GIVEN INFORMATION:
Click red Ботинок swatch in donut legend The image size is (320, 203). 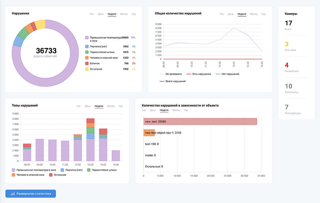point(87,63)
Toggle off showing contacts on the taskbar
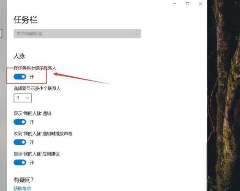Screen dimensions: 240x191 click(20, 77)
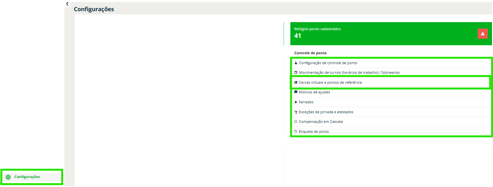Go to Cercas virtuais e pontos de referência
This screenshot has height=187, width=493.
(x=330, y=82)
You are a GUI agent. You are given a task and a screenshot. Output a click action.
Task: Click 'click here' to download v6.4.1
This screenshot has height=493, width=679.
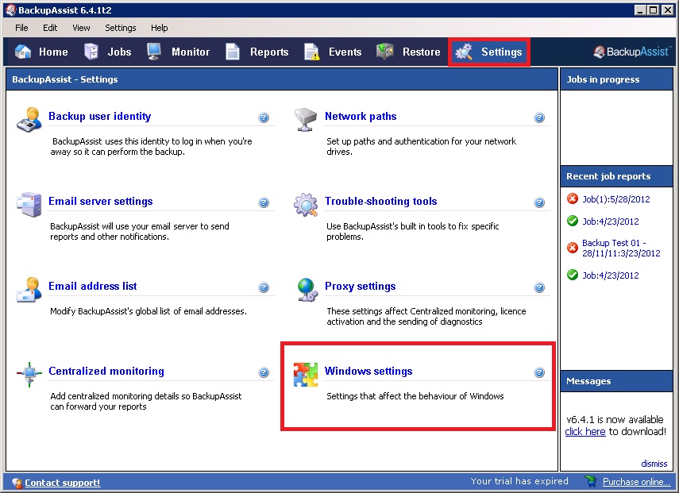[x=584, y=432]
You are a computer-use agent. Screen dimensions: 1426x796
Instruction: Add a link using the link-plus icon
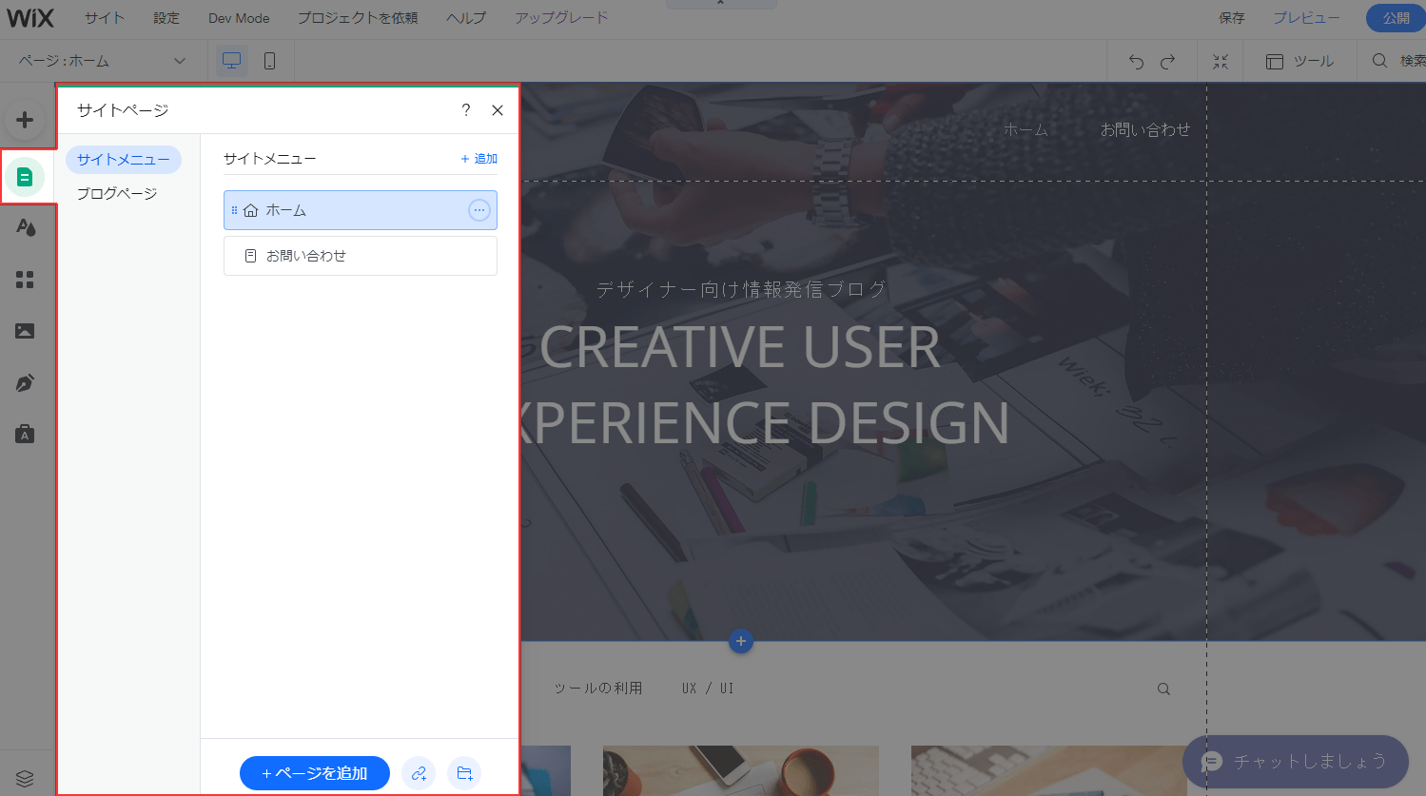[419, 773]
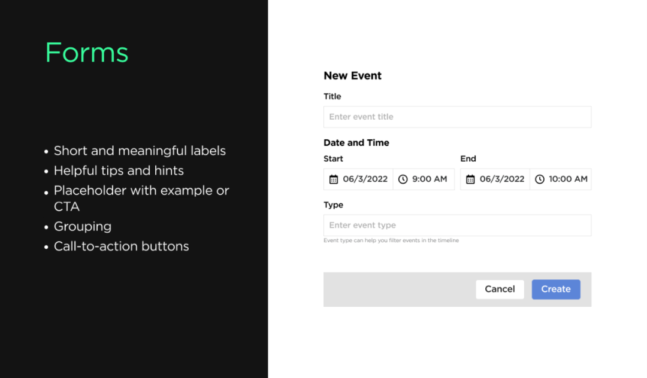This screenshot has width=647, height=378.
Task: Click the 'Call-to-action buttons' bullet text
Action: [121, 246]
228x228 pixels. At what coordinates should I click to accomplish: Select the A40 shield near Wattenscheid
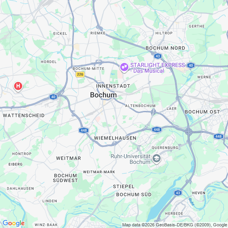click(53, 97)
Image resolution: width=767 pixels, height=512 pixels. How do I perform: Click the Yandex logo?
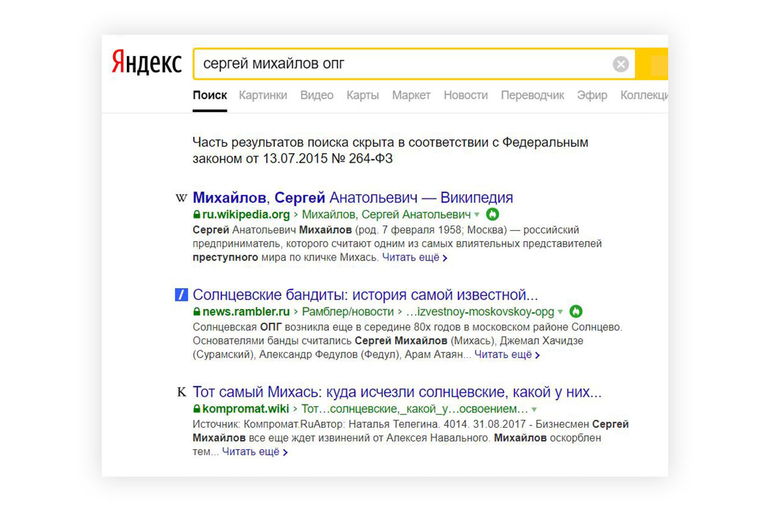coord(146,63)
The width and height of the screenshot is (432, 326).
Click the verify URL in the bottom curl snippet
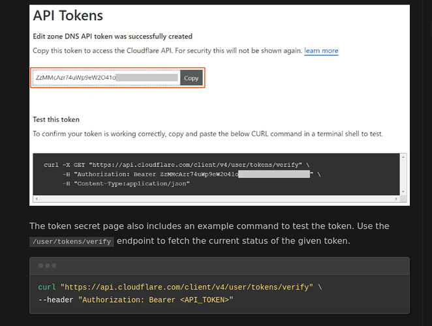pyautogui.click(x=187, y=287)
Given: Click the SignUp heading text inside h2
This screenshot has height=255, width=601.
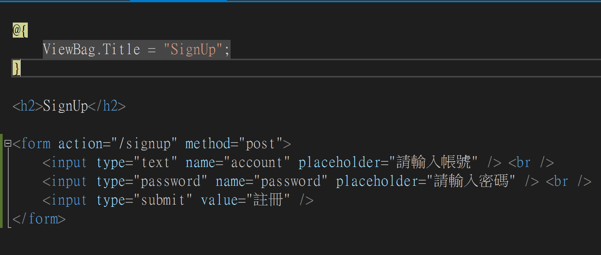Looking at the screenshot, I should pos(65,106).
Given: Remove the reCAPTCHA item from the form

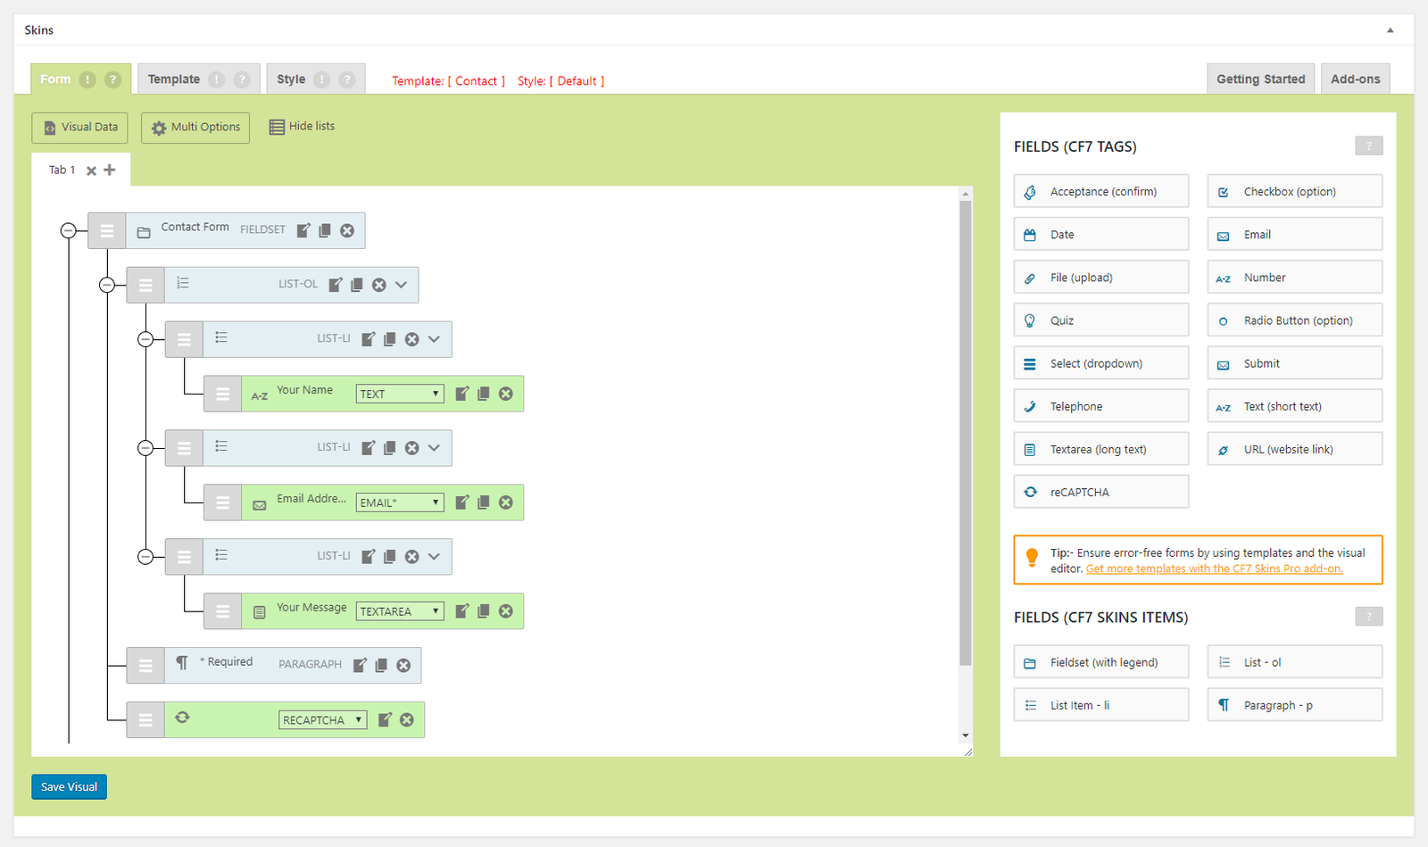Looking at the screenshot, I should [x=407, y=720].
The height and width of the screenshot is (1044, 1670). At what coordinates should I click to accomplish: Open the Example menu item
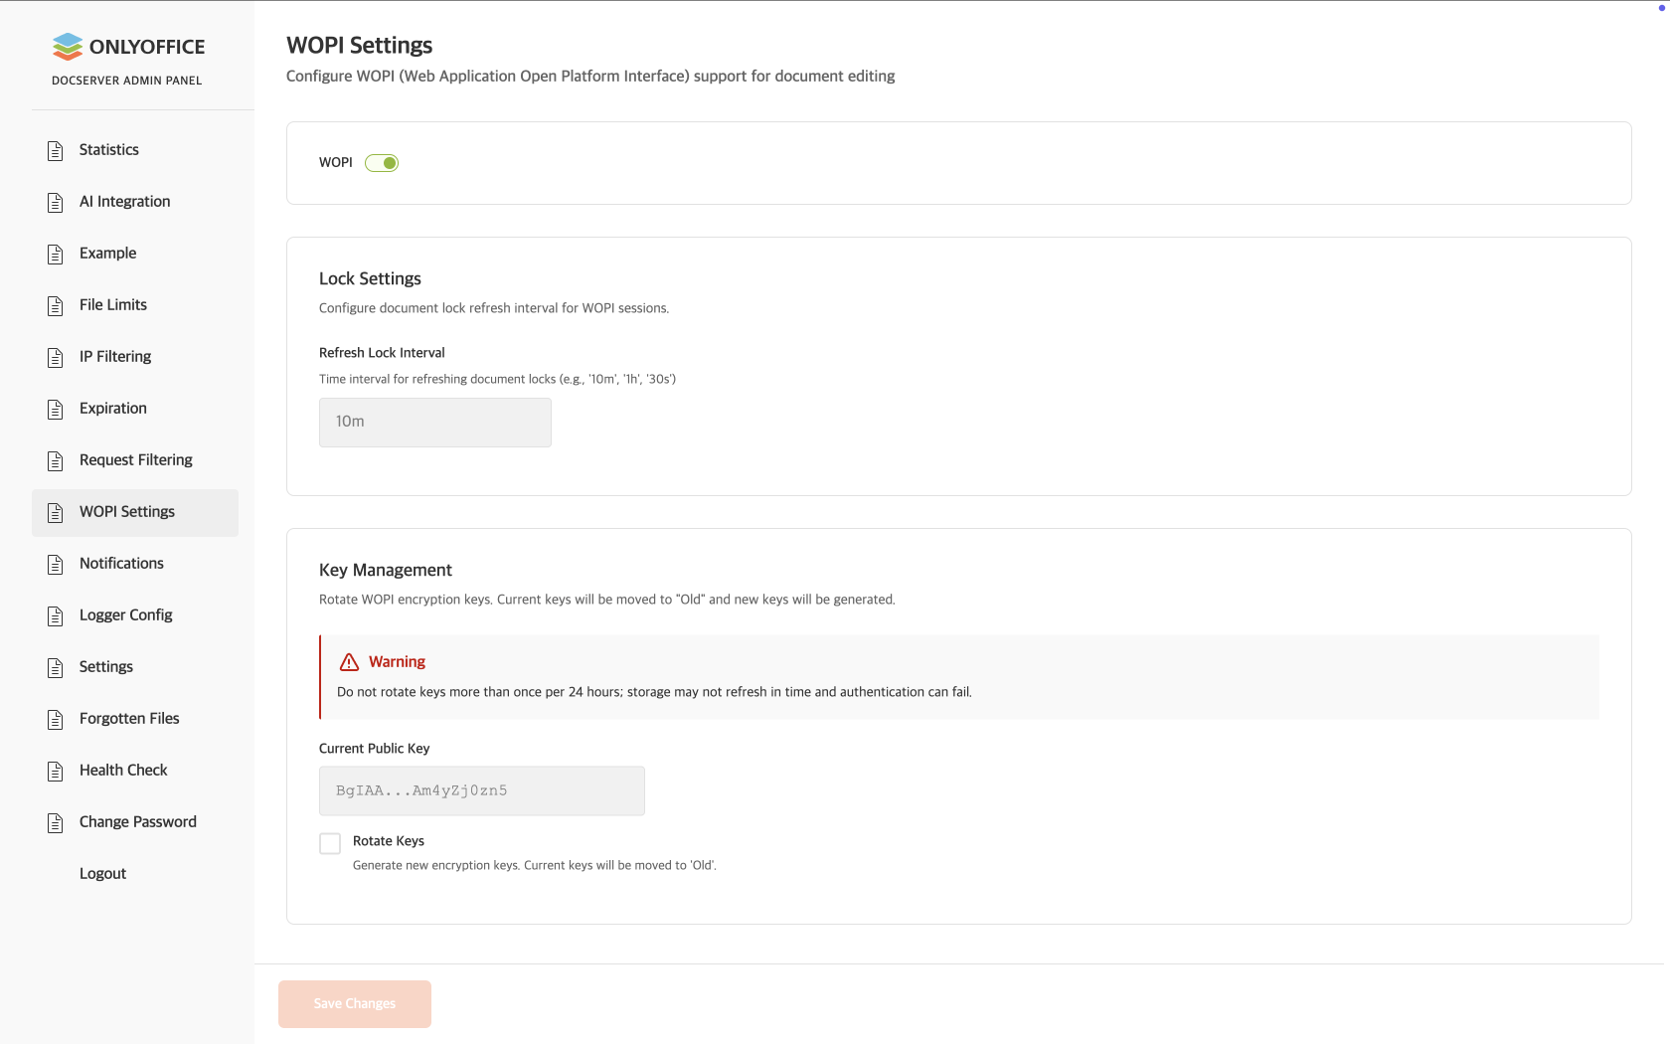tap(107, 254)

ABOUT THIS EXERCISE:
Nothing but the lines from the one containing "Click the verify" through the last line of the data should appear in the answer, copied exactly, with pictures excluded.

ANSWER BOX:
Click the verify URL in the bottom curl snippet
pyautogui.click(x=187, y=287)
Given: Click the SignUp heading text inside h2
This screenshot has height=255, width=601.
Looking at the screenshot, I should pos(65,106).
Given: Remove the reCAPTCHA item from the form

Looking at the screenshot, I should [x=407, y=720].
The height and width of the screenshot is (1044, 1670). At what coordinates should I click to accomplish: Open the Example menu item
tap(107, 254)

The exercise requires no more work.